◆ EXERCISE TEXT:
We’ve slogged through June in hip waders amidst the persistent leaden, gray malaise.  The air largely unstable and ostensibly resentful, like a teenage girl scorned.  The few sunny days provided fleeting relief, but we were wary and suspicious, and we were right to be.

With Summer’s official arrival, and the copious amount of rain we’ve received, certain problems are becoming apparent, and it’s important we interpret the issues correctly in order to rectify them.  Part of the process is simply paying attention and listening to what exactly our plants are trying to tell us.

Insufficient Light

Plants that are not getting enough sunlight start to look leggy and spindly, with the internodal space (area between leaves) appearing unusually large.  Some plants may look pale and sickly while others may die.  To correct the problem, invite more sunlight, perhaps by pruning trees in the area and/or moving the plants to an area that receives more sun.  You can always swap out the sun lovers for more shade tolerant plants.

Poor Drainage

Some plants don’t mind having wet feet, while many prefer well-drained soil.  The latter, in wet conditions, may yellow, brown, wilt and eventually die.  To rectify, correct the drainage issue and/or look to plants that are tolerant of water.

Chemical Damage

Herbicides and fertilizers can both cause discoloration, twisted, gnarled stems and foliage, brown spots, and death.  Most likely, plants will need to be replaced, depending on the severity of the damage.  Take great caution when spraying, and spray when winds are minimal, preferably still.

Excessive Light

Not all plants need lots of sunlight.  In fact, some plants prefer partial to full shade.  When these plants experience too much sun, they may look pale, scorched, withered, and burned.  Consider moving these plants to a shadier area or replace them with sun-loving plants.

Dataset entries
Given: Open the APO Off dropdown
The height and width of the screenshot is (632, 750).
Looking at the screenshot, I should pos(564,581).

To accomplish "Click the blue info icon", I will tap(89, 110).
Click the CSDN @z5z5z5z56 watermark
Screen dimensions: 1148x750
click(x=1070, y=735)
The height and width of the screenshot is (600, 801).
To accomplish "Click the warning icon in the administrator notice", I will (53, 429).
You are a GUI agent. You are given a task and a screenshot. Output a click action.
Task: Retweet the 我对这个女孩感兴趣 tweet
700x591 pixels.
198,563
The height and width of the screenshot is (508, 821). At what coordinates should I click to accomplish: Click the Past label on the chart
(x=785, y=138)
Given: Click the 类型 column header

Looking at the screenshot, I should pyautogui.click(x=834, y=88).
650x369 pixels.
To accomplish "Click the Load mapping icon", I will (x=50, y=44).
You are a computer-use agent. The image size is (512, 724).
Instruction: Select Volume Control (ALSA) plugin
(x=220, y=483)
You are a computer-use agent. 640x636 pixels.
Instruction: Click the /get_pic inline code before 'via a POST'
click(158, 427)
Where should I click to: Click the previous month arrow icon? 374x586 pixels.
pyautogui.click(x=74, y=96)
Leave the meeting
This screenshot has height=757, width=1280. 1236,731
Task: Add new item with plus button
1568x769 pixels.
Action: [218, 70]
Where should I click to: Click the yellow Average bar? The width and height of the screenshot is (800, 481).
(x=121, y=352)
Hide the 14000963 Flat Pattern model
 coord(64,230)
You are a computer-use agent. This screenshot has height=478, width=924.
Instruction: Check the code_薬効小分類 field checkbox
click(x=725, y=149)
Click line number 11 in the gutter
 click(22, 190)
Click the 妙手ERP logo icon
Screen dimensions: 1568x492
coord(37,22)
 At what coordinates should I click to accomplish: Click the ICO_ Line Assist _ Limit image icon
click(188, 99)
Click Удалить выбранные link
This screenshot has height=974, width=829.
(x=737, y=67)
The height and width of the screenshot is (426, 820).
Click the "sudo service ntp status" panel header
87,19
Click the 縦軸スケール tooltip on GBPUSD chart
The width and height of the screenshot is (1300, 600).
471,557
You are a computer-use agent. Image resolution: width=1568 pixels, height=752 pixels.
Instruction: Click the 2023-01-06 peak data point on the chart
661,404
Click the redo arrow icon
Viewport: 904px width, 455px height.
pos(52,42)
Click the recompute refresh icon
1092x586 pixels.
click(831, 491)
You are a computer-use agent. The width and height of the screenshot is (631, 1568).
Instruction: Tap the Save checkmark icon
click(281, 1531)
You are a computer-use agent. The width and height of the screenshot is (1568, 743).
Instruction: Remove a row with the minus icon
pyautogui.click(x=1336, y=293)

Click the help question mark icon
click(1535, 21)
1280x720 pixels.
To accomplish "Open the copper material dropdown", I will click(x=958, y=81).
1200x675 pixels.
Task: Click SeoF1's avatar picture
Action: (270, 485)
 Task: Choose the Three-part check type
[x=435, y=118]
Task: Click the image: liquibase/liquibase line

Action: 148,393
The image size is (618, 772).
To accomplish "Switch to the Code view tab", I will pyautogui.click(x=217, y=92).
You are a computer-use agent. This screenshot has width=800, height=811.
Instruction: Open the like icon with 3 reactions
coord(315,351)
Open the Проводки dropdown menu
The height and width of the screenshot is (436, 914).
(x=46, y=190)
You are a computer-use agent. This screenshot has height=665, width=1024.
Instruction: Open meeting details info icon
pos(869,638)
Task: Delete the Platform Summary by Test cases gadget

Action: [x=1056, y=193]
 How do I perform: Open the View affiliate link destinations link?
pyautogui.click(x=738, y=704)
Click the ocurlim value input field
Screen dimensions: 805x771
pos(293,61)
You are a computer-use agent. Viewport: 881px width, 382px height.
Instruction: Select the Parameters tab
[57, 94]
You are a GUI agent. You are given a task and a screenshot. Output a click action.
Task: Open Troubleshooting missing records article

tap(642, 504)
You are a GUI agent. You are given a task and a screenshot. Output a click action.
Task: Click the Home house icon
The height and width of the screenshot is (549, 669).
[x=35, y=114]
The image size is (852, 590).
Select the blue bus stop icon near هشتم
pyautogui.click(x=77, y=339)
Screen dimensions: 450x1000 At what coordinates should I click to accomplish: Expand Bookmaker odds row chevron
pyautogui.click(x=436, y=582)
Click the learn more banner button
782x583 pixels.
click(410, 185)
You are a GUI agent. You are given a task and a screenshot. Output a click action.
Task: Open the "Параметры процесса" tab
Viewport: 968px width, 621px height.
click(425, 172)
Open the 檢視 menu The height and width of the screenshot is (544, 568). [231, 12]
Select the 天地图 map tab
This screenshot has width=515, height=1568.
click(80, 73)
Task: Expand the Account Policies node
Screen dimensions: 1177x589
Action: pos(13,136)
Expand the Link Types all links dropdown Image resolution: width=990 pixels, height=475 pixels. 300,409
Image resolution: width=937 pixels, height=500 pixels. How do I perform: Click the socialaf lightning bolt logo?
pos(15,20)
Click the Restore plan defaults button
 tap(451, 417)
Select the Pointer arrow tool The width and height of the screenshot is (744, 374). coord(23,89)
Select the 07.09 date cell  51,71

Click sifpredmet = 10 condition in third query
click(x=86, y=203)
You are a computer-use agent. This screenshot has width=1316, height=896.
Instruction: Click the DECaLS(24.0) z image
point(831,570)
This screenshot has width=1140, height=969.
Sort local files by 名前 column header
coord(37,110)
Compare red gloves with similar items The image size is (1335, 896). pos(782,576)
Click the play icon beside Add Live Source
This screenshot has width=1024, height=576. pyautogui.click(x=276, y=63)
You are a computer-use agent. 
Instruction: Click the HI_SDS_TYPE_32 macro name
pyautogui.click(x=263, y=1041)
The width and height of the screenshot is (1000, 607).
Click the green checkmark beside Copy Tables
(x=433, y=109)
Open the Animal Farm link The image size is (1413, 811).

◆ BRIEF: Continue the piece on diagnosing garden plant problems after a rainy June from where it stops.

◆ ANSWER SECTION:
Insects can cause a whole host of problems, resulting in twisted, distorted foliage, holes, browning, bumps, discoloration, streaks, mottling, etc., and sometimes death.  Some plants are known to have particular insect issues, so treat accordingly.  When in doubt, do a little research or reach out to Sweeney’s.  We’ll help you pinpoint the culprit and suggest a treatment.


Fortunately, this is a non-issue for us thus far this summer.  Drought stricken plants may warp, wither, brown and develop brown tips and yellowing leaves.  Water accordingly to resolve.

Nutrient Deficiencies

Plants may manifest nutrient deficiencies with yellow veins and/or pale leaves.  It is often referred to as chlorosis.  Fertilize accordingly per the plant’s specific requirements.

Fungal Infections

Plants may discolor or have spotted or mildewy leaves with a powdery film, called powdery or downy mildew.  It seems exceptionally prevalent during warm temperatures and high humidity.  To correct the issue, make sure plants are getting adequate air flow and light, which may mean pruning and better spacing of plants (perhaps even dividing).  Cut off and remove diseased plant debris, then treat with fungicides.

If we just stop and look, we can learn a lot from our plants.  They are constantly trying to communicate with us, so it’s time we enter the conversation as active and empathetic partners, just like your friends at Sweeney’s.  Reach out today, and we’ll turn those conversations into action plans.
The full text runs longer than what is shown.